Is your city a bit too big for this? I would check first, you would be surprised at how some city terms are wide open, but if so I would check your niche Burroughs or suburbs keywords to see if you can easily take over those keywords.

Overall, unlike other brands, you have a highly engaged fanbase…if you can point them to share these GIFs you can hack the second largest search engine with your team and sponsor’s content.

This will create a huge advantage for your team AND allow you to strategically gain views for your team and sponsor across most social media platforms.

If you do this before other teams…you can seriously gain ground.

No matter what size your team is…if you can get this right and build this content you can gain a serious advantage that spans most major social media platforms.

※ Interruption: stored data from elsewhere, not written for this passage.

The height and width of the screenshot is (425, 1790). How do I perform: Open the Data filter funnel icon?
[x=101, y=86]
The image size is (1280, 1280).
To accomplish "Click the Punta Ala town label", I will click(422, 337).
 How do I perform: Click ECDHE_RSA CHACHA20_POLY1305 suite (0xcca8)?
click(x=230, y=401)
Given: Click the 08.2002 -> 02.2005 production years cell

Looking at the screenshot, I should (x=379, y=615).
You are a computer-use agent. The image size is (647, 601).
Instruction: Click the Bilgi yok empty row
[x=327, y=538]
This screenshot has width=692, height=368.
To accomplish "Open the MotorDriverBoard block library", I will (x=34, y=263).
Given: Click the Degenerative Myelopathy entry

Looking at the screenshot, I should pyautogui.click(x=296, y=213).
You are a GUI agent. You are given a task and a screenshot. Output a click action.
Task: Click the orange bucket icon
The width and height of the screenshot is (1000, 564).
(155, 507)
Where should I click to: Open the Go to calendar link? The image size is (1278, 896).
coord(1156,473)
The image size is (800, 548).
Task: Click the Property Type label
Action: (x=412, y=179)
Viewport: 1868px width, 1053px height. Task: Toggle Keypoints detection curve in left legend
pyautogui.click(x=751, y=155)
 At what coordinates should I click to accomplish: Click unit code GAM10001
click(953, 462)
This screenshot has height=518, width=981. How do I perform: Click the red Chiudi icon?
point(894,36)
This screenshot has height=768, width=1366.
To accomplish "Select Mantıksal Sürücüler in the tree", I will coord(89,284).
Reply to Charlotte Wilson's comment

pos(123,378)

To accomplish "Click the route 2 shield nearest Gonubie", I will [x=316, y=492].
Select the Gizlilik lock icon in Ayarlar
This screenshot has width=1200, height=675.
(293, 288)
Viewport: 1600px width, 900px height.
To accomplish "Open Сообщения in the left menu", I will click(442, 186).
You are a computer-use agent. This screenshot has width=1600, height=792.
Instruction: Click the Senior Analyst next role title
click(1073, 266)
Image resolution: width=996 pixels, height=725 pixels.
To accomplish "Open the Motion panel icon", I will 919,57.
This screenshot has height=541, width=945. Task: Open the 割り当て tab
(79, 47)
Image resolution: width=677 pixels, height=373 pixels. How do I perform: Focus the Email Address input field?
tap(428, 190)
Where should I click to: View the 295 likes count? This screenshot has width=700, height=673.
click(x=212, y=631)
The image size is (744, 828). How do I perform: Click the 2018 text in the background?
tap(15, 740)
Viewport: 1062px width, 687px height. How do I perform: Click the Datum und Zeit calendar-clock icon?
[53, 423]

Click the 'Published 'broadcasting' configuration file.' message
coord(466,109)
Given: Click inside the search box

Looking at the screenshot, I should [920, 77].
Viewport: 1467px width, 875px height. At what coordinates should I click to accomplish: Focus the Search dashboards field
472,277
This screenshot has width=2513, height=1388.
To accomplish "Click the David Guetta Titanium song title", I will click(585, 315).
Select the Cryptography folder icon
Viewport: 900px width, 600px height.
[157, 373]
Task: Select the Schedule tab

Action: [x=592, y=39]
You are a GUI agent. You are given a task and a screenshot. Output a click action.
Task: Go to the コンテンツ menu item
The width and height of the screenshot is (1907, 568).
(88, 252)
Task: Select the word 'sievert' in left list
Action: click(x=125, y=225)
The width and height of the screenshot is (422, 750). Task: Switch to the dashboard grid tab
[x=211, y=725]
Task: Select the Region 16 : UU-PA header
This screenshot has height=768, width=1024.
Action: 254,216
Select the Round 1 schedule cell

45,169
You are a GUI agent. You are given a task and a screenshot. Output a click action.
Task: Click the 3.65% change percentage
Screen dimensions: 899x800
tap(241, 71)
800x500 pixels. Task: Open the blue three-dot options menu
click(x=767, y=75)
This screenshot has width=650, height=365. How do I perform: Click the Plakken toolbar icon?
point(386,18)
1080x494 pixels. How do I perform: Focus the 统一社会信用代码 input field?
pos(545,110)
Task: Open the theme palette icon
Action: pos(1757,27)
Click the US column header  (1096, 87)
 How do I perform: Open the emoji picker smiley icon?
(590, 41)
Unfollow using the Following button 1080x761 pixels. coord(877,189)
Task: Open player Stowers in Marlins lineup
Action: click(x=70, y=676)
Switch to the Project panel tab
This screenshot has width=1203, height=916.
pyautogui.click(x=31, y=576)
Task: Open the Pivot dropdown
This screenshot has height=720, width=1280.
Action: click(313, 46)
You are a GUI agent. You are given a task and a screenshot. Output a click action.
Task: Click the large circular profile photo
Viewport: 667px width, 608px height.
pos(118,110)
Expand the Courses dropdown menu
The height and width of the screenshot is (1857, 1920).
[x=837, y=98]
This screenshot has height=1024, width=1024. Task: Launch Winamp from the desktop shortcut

With a search-based platform, you can always hack the keywords to become THE main player of a niche keyword if you can post more relevant & exciting content.

Again, GIPHY is the second largest search engine in the world. With our content in sports, if we are smart about the keywords we target we can gain a HUGE amount of reach with people who may never have seen our content.

Even better, building a GIF library of your content creates a frictionless way for fans to share your best content on most of the major social networks.

GIFs should absolutely be a major part of your team and sponsorship marketing plan. Once you build it up…this will be a HUGE asset that will be amazing for your sponsors.

The Tools To Dominate GIFs

Our Favorite Tools For Converting A Video To a GIF

GifMock — Great app that allows you to upload videos or a series of images and create a GIF. You can even edit the speed and whether it loops or not. It does cost $5 per month but still a GREAT tool that is absolutely worth the money.

EZGif.com — This is a free online tool that will convert your video to GIF. Less control than GifMock…but it’s free.